Chlorophyll Z (ChlZ) is a redox-active chlorophyll (Chl) which is photooxidized by low-temperature (<100 K) illumination of photosystem II (PSII) to form a cation radical, ChlZ+. This cofactor has been proposed to be an "accessory" Chl in the PSII reaction center and is expected to be buried in the transmembrane region of the PSII complex, but the location of ChlZ is unknown. A series of single-replacement site-directed mutants of PSII were made in which each of two potentially Chl-ligating histidines, D1-H118 or D2-H117, was substituted with amino acids which varied in their ability to coordinate Chl. Assays of the wild-type and mutant strains showed parallel phenotypes for the D1-118 and D2-117 mutants: noncoordinating or poorly coordinating residues at either position decreased photosynthetic competence and impaired assembly of PSII complexes. Only the mutants substituted with glutamine (D1-H118Q and D2-H117Q) had phenotypes comparable to the wild-type strain. The ChlZ+ cation was characterized by low-temperature electron paramagnetic resonance (EPR), near-infrared (IR) absorbance, and resonance Raman (RR) spectroscopies in wild-type, H118Q, and H117Q PSII core complexes. The quantum yield of ChlZ+ formation is the same (approximately 2.5% per saturating flash at 77 K) for wild-type, H118Q, and H117Q, indicating that its efficiency of photooxidation is unchanged by the mutations. Similarly, the EPR and near-IR absorbance spectra of ChlZ+ are insensitive to the mutations made at D1-118 and D2-117. In contrast, the RR signature of ChlZ+ in H118Q PSII, obtained by selective near-IR excitation into the ChlZ+ cation absorbance band, is significantly altered relative to wild-type PSII while the RR spectrum of ChlZ+ in the H117Q mutant remains identical to wild-type. Shifts in the RR spectrum of ChlZ+ in H118Q reflect a change in the structure of the Chl ring, most likely due to a perturbation of the core size and/or extent of doming caused by a change in the axial ligand to Mg(II). Thus, we conclude that the axial ligand to ChlZ is H118 of the D1 polypeptide.
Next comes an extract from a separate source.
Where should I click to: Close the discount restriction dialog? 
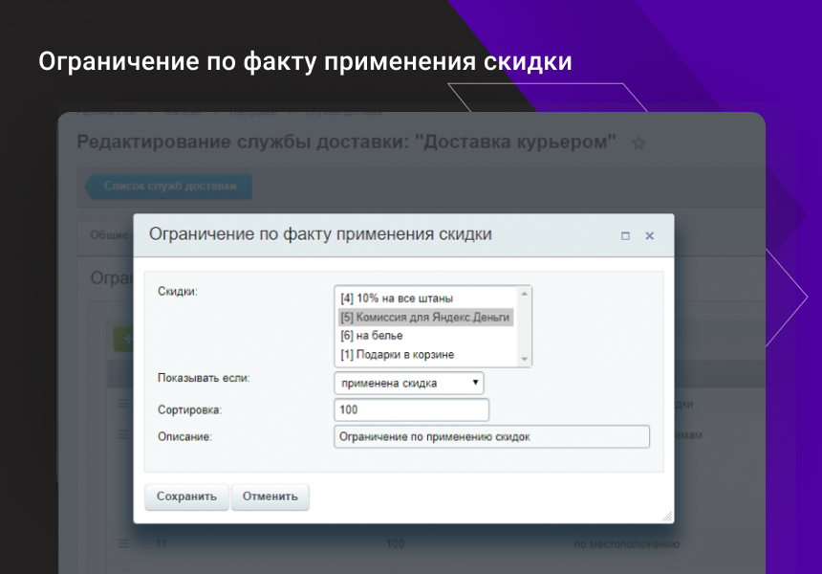pos(649,235)
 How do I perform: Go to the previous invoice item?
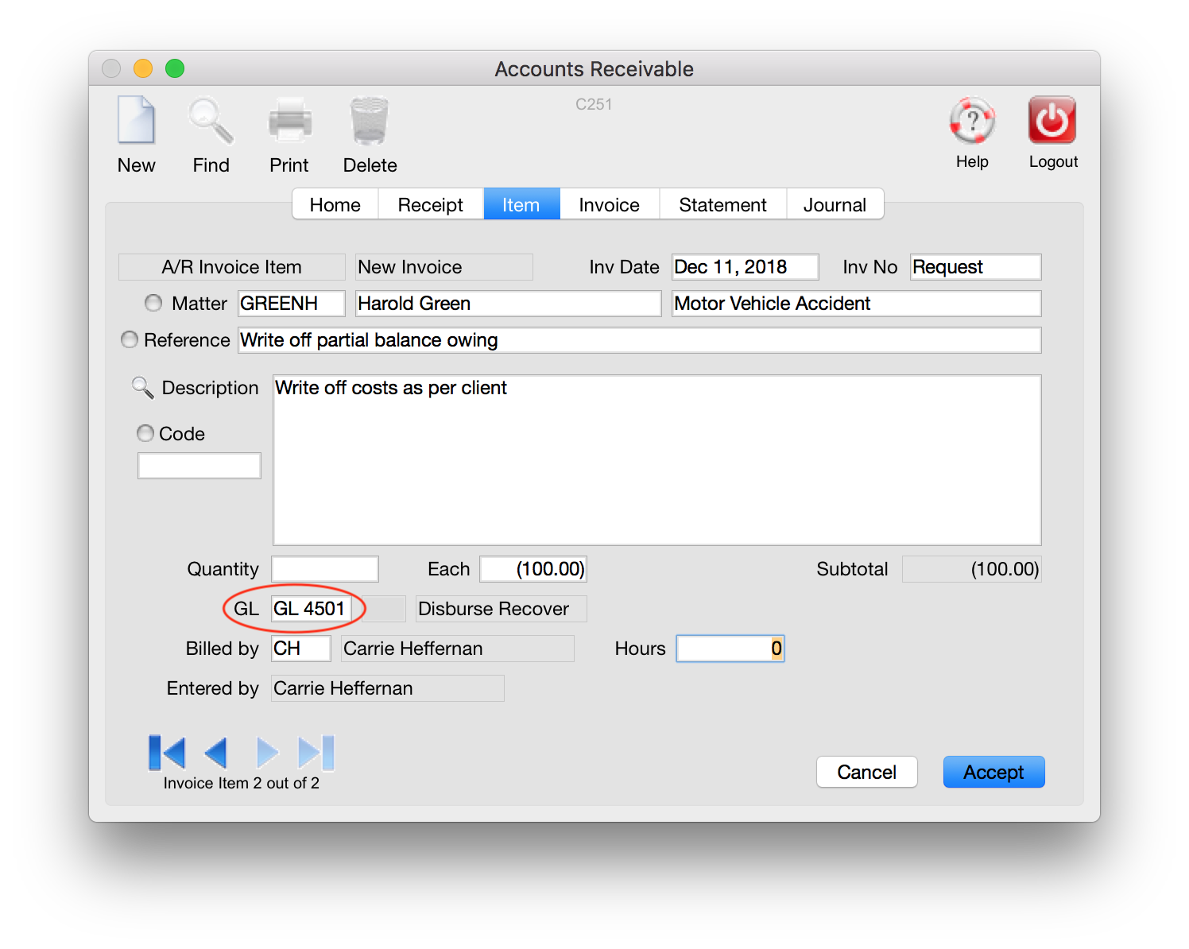click(216, 753)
Furthermore, we propose that H117 of the D2 polypeptide is the ligand to a homologous redox-inactive accessory Chl which we term ChlD. The Chl Z and D terminology reflects the 2-fold structural symmetry of PSII which is apparent in the redox-active tyrosines, YZ and YD, and the active/inactive branch homology of the D1/D2 polypeptides with the L/M polypeptides of the bacterial reaction center.